Portrait of East German leader Erich Honecker, August 1976.
Photographer unknown, August 9, 1976, Bundesarchiv, Bild 183-R1220-401, CC-BY-SA 3.0, https://commons.wikimedia.org/wiki/File:Bundesarchiv_Bild_183-R1220-401,_Erich_Honecker.jpg
Leader of East Germany from 1971-1989, Erich Honecker was a hard-line communist and resisted the reforms of Mikhail Gorbachev.
Born in the Western German Saar region on August 25, 1912, Honecker was a communist his entire life. The son of a politically militant coal miner, he joined the youth organization of the Communist Party of Germany (KPD) at age 10. He was trained as a roofer, but at age 17 joined the KPD and a year later went to Moscow to study at the International Lenin School. Upon his return in 1931 he became an official in the KPD's youth branch. When Hitler came to power in 1933, Honecker joined the underground resistance but was arrested in 1935. In 1937 the Nazis sentenced him to 10 years of hard labor, and he spent the rest of the Nazi era in captivity, often in solitary confinement.
At the end of the war he went to Berlin and joined up with German Communist activists brought in from Moscow under the leadership of Walter Ulbricht. Their task was to prepare for KPD political dominance in postwar Germany and to assist the Soviet occupation authorities in running their zone of occupation. Honecker was in charge of various KPD youth organizations, and in 1946 he also became a founding member of the Socialist Unity Party of Germany (SED), composed of the KPD and the Social Democrats of the Soviet zone. He was a member of the SED leadership from the start, rising to candidate member of the Politburo in 1950 and full member in 1958. In 1961 he was in charge of the building of the Berlin Wall.
In 1971, when East-West relations relaxed somewhat and West Germany under Willy Brandt pursued its new Eastern policy, Honecker led a group of SED leaders in an attempt to depose Walter Ulbricht as party leader. With Moscow's support Honecker became the new leader of East Germany. During his near-two decades in office, he made the most of West Germany's eagerness to improve relations between the two German states by way of economic cooperation, loans, and buying the right of East German citizens to move to the West. But where West German politicians hoped ultimately to overcome the effects of the division of their country, Honecker used the situation to prop up his own regime. Thanks in part to large sums of West German money, the East German economy for a long time appeared rather robust, and the standard of living of the population reasonable.

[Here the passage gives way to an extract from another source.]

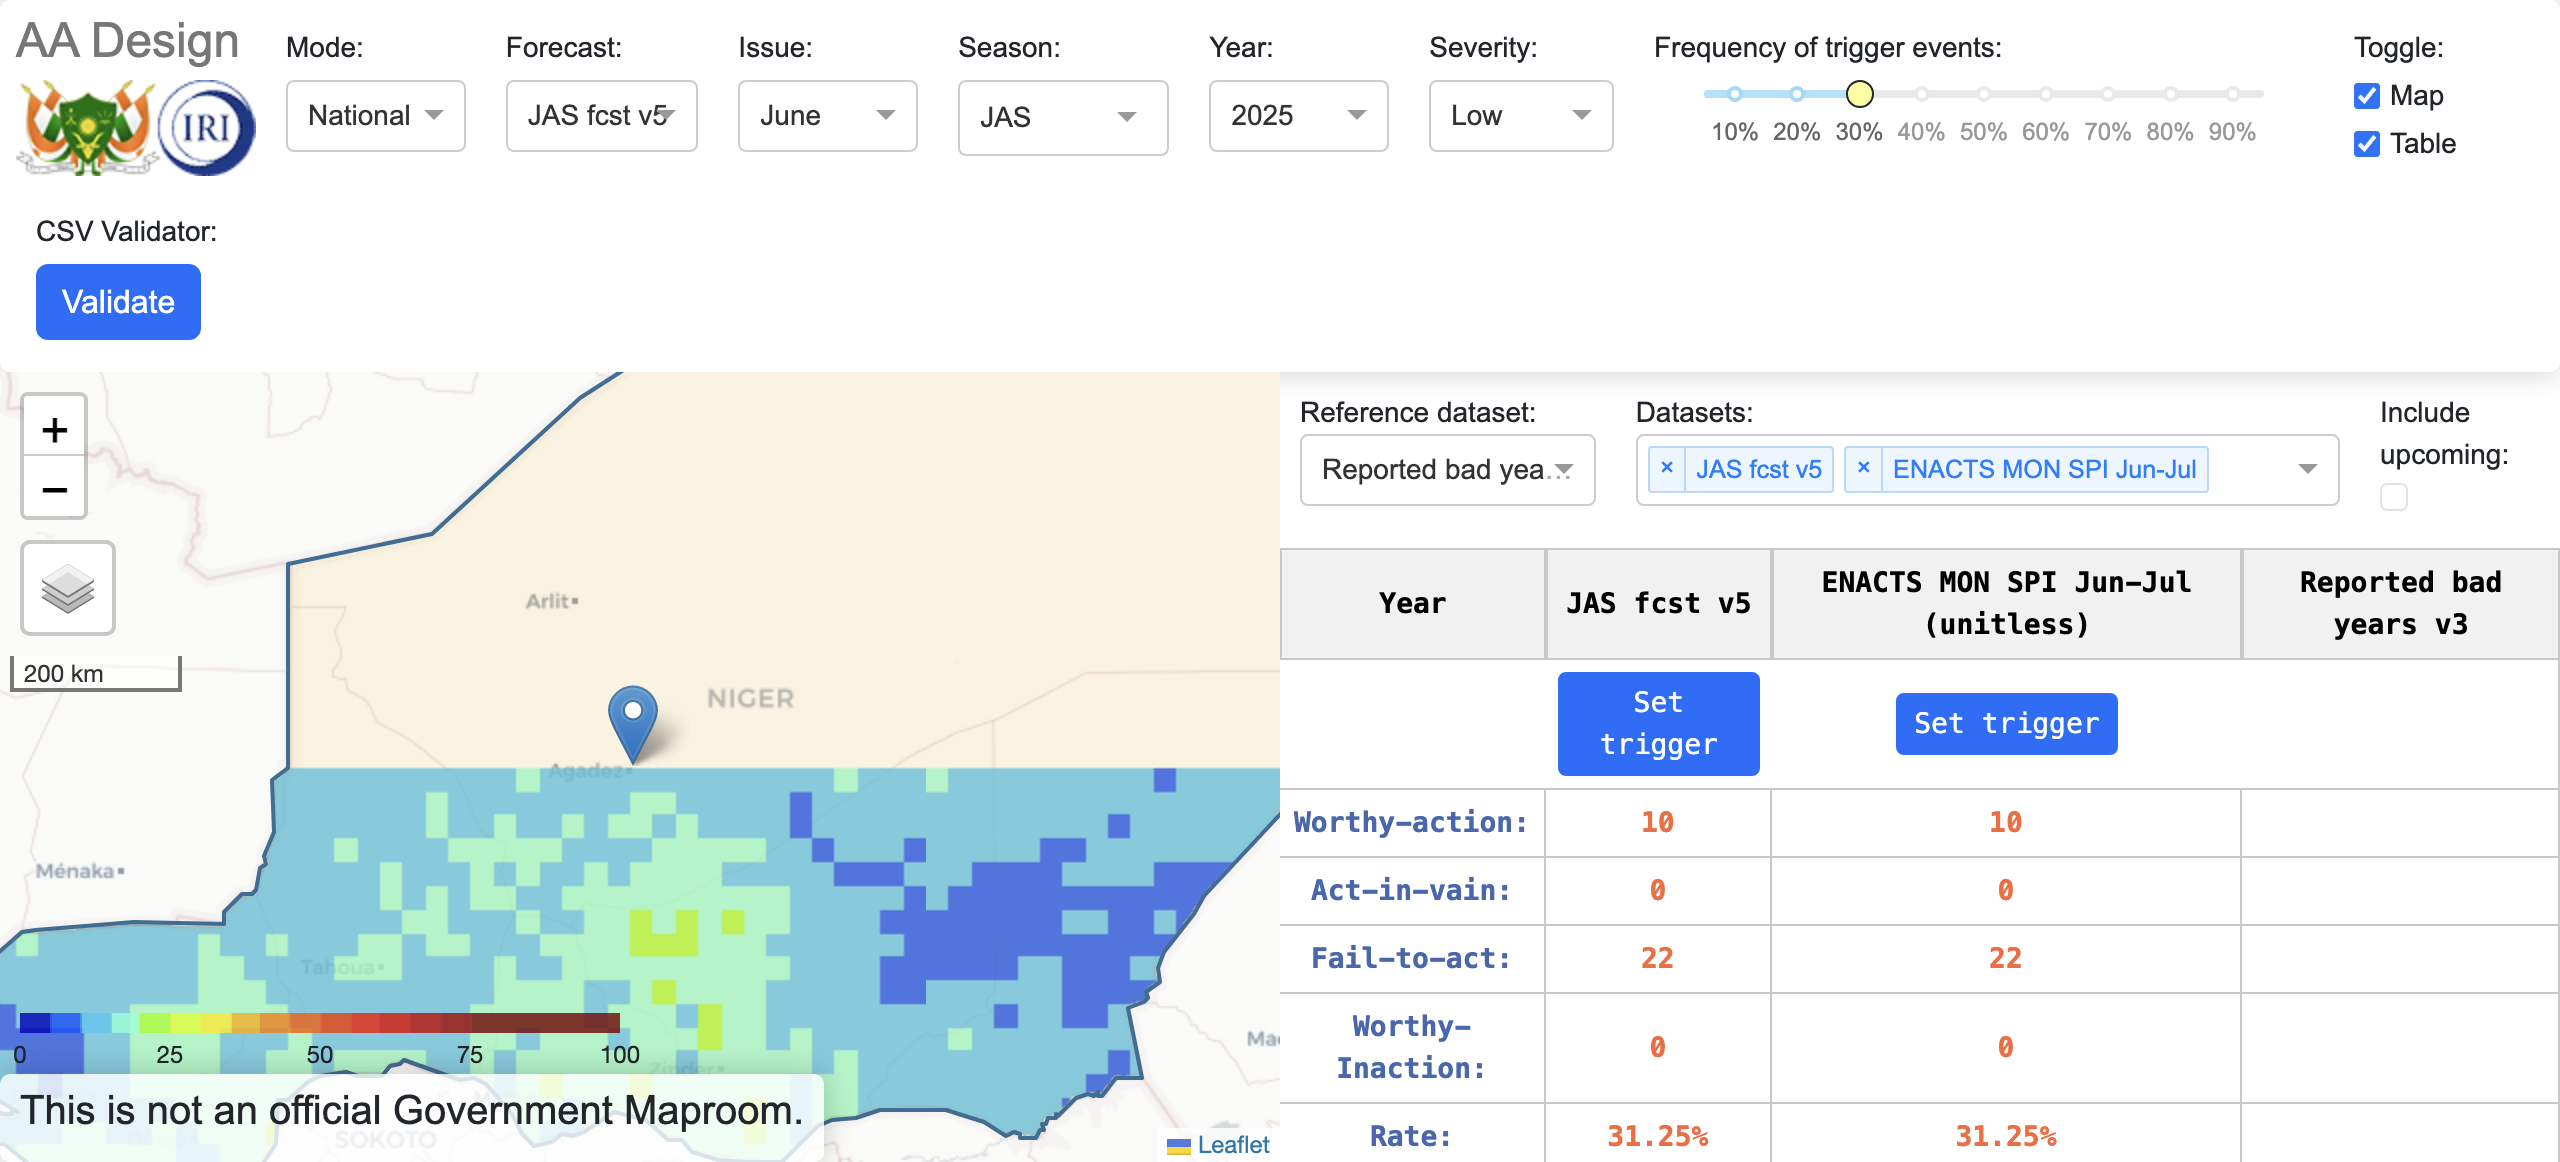
Task: Open the Leaflet attribution link
Action: click(x=1232, y=1145)
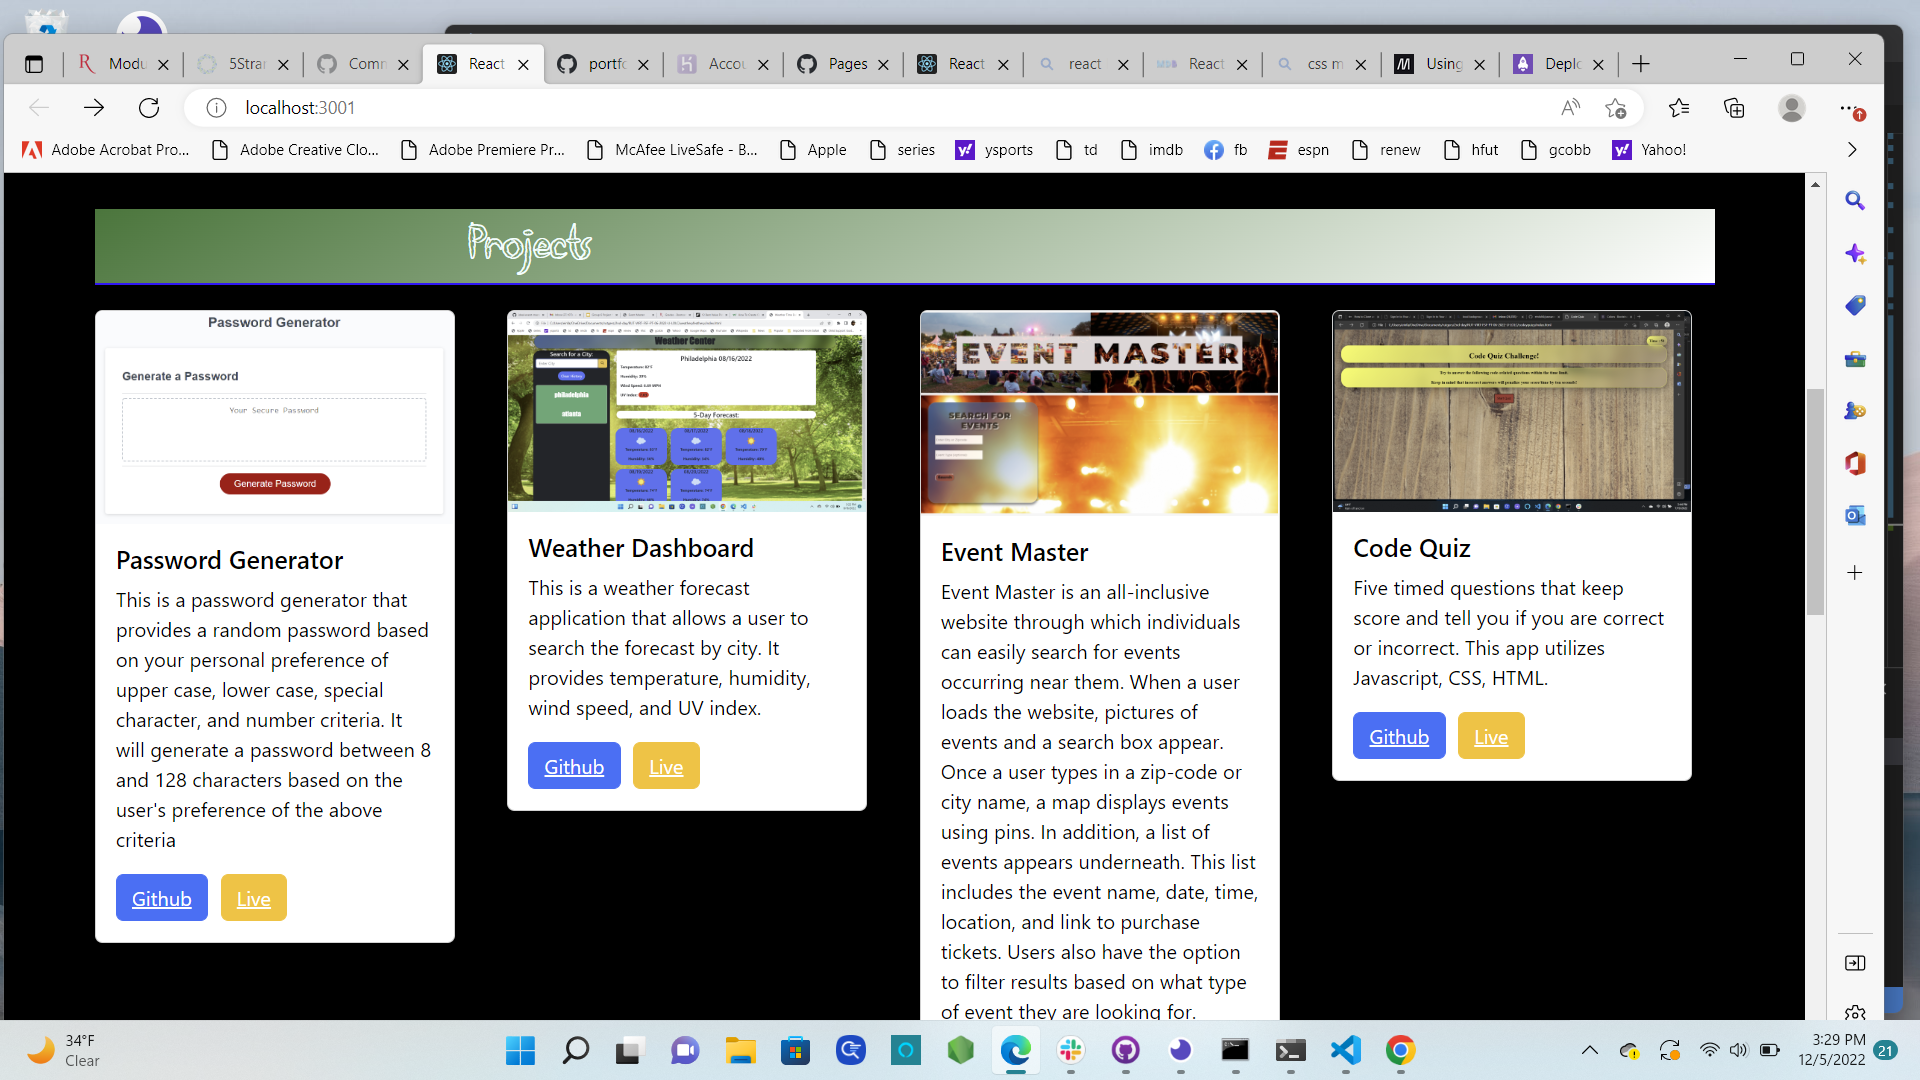Click the browser refresh icon

(149, 108)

During the 1980s, when Soviet leader Mikhail Gorbachev began his reforms, Honecker resisted the call for change in East Germany. In the fall of 1989 this led to his replacement by his Politburo colleagues. None of this managed to prevent the collapse of the East German state a few months later. From 1989 until 1993, an ailing Honecker was constantly on the run from German prosecutors to avoid accounting for his responsibility in the killings along the East-West German border during the Cold War. He was eventually released and allowed to join his daughter in Chile. A staunch believer in communism until the very end, Honecker died of liver cancer at age 81 on May 29, 1994.